As filmagens de Dark Horse tiveram momentos de tensão nos bastidores, porque boa parte da equipe era progressista, como é comum no meio audiovisual, enquanto os líderes do projeto eram identificados com o bolsonarismo e o trumpismo — como o roteirista Mário Frias e o diretor Cyrus Nowrasteh. Além disso, o dia a dia da produção deixava claro que o longa contou com altos investimentos, conforme participantes relataram ao GLOBO.

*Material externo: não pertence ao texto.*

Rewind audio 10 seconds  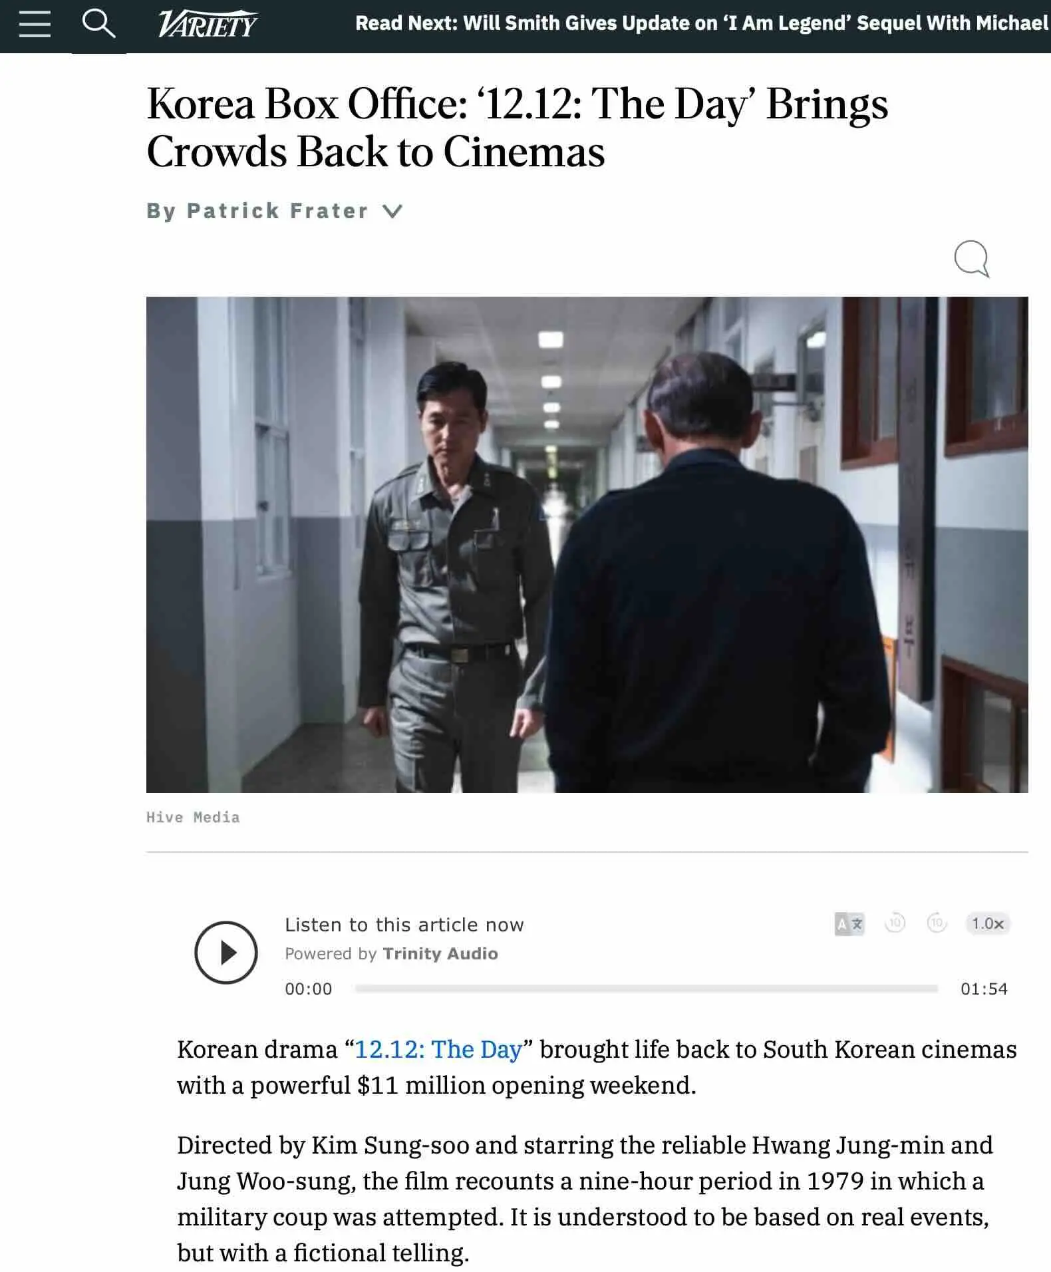coord(895,923)
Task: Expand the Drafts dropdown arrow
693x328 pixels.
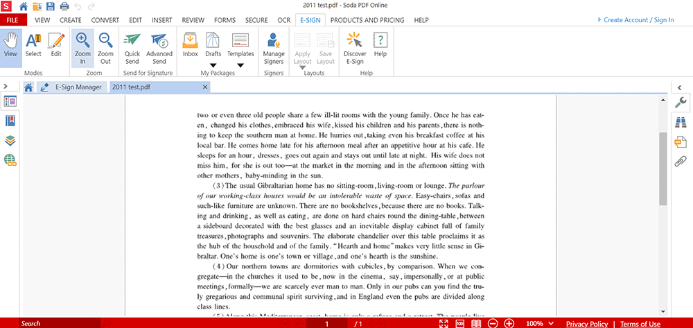Action: [x=213, y=66]
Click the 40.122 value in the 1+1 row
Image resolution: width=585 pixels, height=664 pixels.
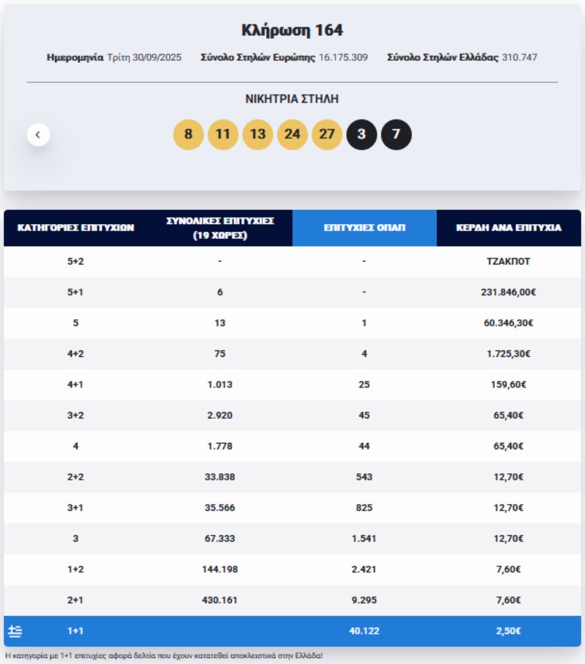[364, 631]
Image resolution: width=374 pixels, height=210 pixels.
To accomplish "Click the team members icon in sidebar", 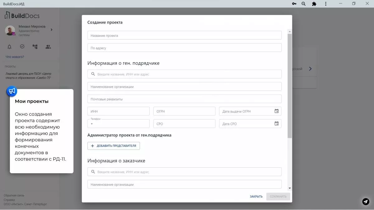I will point(47,46).
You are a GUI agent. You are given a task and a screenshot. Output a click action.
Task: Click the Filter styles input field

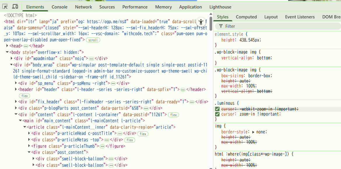click(280, 26)
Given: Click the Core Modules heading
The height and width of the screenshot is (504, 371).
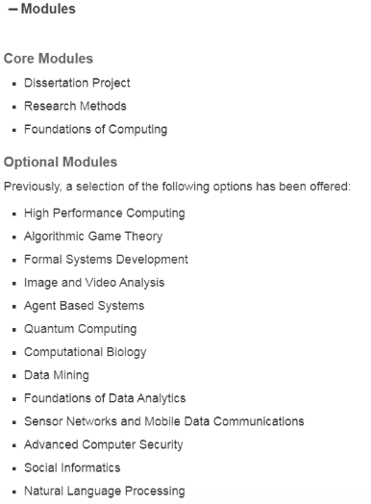Looking at the screenshot, I should [48, 59].
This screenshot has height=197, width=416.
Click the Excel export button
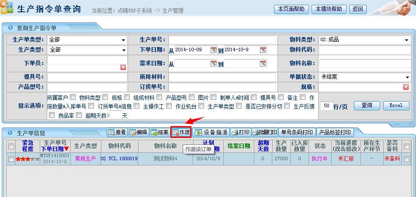pos(396,106)
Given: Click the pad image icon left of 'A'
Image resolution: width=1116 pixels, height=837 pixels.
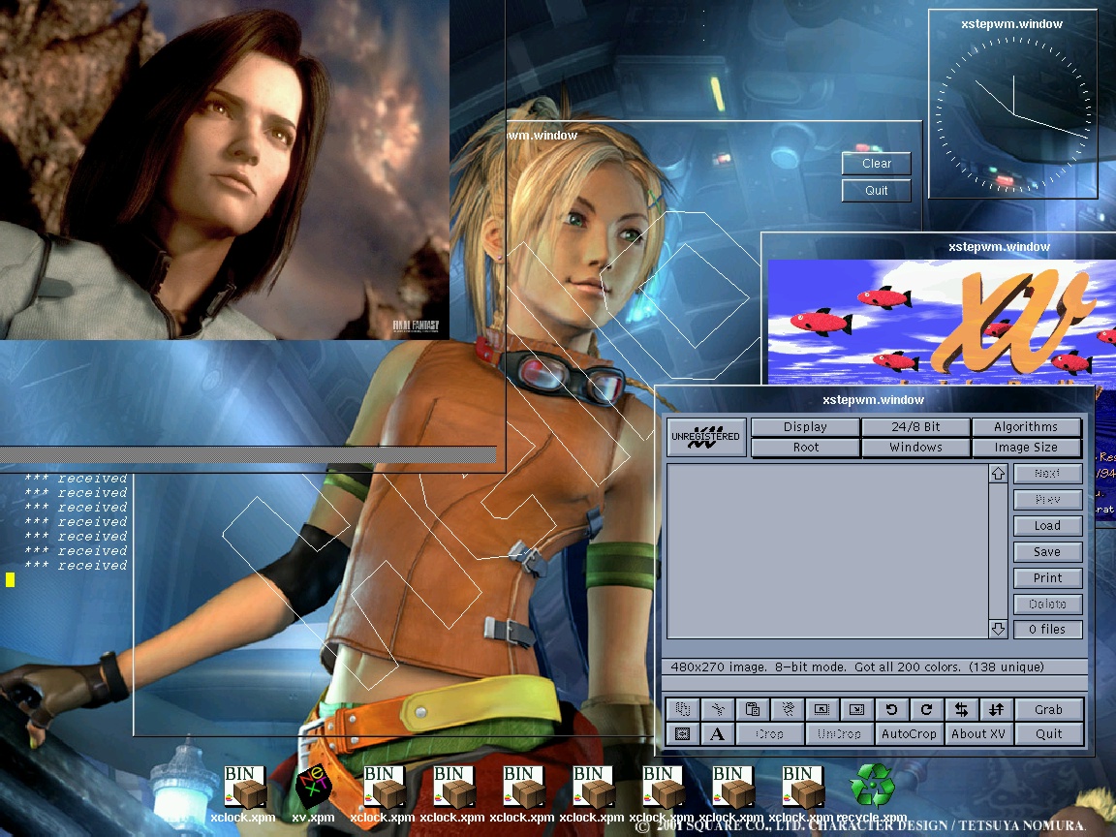Looking at the screenshot, I should 682,734.
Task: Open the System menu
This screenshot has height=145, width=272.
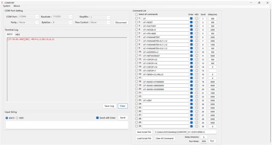Action: click(x=7, y=6)

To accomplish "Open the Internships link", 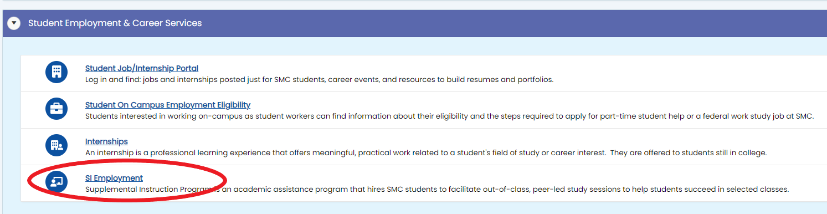I will click(106, 141).
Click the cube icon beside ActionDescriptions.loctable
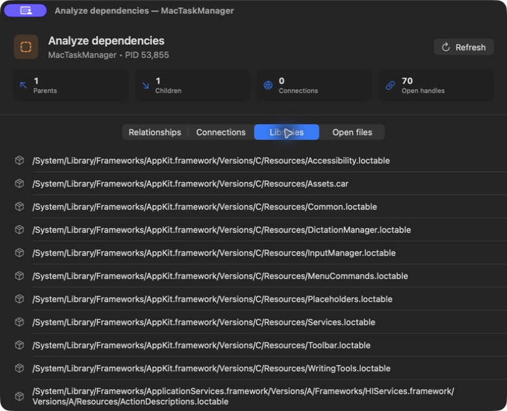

Dark Horse, ou “azarão”, conta a história da facada em Jair Bolsonaro e de sua ascensão à presidência. A produção teve patrocínio do ex-dono do Banco Master, Daniel Vorcaro, preso sob acusações de lavagem de dinheiro, corrupção, organização criminosa, táticas de intimidação, coerção e outros crimes. O GLOBO questionou a produtora Go Up, responsável pelo projeto, sobre os bastidores das filmagens, mas não teve resposta — o espaço segue disponível.
Desde o início, os chefes deixaram claro que as equipes deveriam tomar cuidados ligados a questões ideológicas — como não usar roupas de cor vermelha ou símbolos de grupos como o MST. Mas, com o correr das filmagens, as equipes também passaram a questionar bonés e vestimentas das lideranças, que exibiam símbolos como a bandeira americana adornada por fuzis. “A gente concordava em não usar vermelho, mas pedimos que eles também não usassem aquilo”, conta uma pessoa que participou da produção.
De acordo com os relatos, integrantes da equipe resistiram a participar do projeto por conta da natureza ideológica do filme, e alguns só aceitaram porque teriam recebido cachês mais elevados que a média do mercado. Uma participante chegou a perder um outro trabalho, após os responsáveis saberem que ela participava de Dark Horse. “Ela chorou no set”, diz um profissional.